Le 29 septembre 2023, le Conseil d’Etat a annoncé l’éligibilité de la location meublée au régime Dutreil. Une bonne nouvelle pour les investisseurs souhaitant transmettre des logements meublés à leurs enfants… qui doivent, toutefois, se dépêcher car cette possibilité sera supprimée dès 2024, comme indiqué dans le projet de loi de finances (amendement déjà adopté via l’article 49-3).
Un camouflet pour l’administration fiscale
Saisi d’un recours pour excès de pouvoir, le Conseil d’État a jugé dans une décision du 29 septembre dernier que l’activité de location meublée peut revêtir une nature commerciale et être donc éligible au régime Dutreil. Jusqu’à présent, l’administration fiscale excluait cette éligibilité, après l’avoir pourtant accepté un certain temps. « L’éligibilité de l’activité de loueur en meublé avait été admise, il y a plusieurs années, comme commerciale pour le bénéfice du Dutreil sur le fondement d’une interprétation doctrinale (via un renvoi à la doctrine en matière d’ISF), explique l’avocat Arnaud Soton, dans une tribune publiée sur le site VillagedelaJustice. La suppression de l’ISF avait ouvert une période d’incertitude à laquelle a mis fin un changement de doctrine en date du 6 avril 2021 : l’activité de loueur en meublé n’est plus éligible au Dutreil. »
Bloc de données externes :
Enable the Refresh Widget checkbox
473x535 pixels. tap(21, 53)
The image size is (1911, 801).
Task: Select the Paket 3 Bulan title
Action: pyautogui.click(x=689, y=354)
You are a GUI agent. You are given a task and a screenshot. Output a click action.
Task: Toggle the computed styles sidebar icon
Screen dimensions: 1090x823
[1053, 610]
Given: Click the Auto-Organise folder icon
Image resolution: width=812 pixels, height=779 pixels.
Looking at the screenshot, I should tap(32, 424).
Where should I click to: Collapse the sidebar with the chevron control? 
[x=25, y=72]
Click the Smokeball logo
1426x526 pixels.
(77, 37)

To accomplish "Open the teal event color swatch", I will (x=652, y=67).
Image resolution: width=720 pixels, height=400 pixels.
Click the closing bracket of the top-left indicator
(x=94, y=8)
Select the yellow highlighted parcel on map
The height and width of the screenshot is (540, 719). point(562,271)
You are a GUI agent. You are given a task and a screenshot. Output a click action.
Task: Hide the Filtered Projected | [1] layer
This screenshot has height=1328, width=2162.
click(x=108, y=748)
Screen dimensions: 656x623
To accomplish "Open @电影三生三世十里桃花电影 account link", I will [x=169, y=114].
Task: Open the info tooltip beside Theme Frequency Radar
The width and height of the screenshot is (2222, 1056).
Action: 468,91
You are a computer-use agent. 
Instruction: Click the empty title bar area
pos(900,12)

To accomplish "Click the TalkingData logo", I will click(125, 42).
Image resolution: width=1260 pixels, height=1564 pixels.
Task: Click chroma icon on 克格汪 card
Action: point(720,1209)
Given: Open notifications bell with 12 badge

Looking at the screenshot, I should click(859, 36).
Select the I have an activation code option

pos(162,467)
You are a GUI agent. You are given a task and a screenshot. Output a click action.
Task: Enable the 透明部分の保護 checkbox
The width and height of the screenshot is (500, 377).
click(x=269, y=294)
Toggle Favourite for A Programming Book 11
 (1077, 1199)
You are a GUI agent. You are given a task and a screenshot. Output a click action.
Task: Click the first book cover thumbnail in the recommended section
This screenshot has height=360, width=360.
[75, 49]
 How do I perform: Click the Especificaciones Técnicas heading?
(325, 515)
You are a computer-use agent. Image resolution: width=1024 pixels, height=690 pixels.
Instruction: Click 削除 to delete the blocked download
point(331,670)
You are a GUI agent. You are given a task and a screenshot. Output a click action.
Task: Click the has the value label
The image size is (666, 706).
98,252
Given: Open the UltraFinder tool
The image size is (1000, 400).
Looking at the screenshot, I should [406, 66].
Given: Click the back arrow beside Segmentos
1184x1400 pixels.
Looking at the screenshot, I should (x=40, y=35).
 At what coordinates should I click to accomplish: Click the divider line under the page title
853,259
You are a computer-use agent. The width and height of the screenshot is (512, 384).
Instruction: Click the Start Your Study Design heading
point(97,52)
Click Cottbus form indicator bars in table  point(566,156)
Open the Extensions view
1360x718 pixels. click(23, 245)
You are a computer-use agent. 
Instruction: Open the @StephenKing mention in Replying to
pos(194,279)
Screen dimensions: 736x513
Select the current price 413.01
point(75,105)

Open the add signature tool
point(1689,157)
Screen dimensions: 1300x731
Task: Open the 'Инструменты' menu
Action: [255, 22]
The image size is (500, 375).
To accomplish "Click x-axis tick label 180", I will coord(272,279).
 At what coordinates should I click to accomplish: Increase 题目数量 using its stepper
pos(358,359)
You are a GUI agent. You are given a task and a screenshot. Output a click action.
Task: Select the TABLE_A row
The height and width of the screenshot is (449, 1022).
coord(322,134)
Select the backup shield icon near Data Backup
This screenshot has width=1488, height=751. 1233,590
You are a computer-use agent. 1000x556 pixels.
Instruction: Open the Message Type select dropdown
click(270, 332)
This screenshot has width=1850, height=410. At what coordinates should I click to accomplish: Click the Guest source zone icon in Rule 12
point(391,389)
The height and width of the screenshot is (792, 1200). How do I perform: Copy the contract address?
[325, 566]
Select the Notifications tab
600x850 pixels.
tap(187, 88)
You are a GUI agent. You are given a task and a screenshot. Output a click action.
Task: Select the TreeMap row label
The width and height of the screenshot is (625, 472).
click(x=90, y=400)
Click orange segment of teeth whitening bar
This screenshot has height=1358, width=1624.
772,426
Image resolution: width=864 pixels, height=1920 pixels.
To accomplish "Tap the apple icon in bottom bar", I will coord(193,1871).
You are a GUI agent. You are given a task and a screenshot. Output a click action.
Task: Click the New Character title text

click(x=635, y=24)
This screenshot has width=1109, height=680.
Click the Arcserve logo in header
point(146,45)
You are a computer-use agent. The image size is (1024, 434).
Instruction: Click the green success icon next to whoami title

La Cour de Cassation, puis le Conseil d’Etat ont donc rappelé à Bercy ce droit des investisseurs à transmettre leurs biens meublés de manière fiscalement avantageuse.
Un Pacte Dutreil très intéressant dans le cadre d’une transmission d’entreprise, en famille
Rappelons que le pacte Dutreil est un dispositif fiscal appliqué lors d’une cession d’entreprise. Il donne le droit de bénéficier d’une réduction d’impôt lors d’une transmission à titre gratuit de titres de sociétés (actions ou parts sociales), d’entreprises individuelles exerçant une activité agricole, libérale, artisanale, commerciale ou industrielle. Il est donc très utilisé pour les transmissions d’entreprises au sein d’une famille.
Le Pacte Dutreil permet l’exonération partielle des droits de mutation à titre gratuit pour la transmission d’entreprises individuelles (art 787 C du CGI) et de sociétés (art 787 B CGI), sous certaines conditions.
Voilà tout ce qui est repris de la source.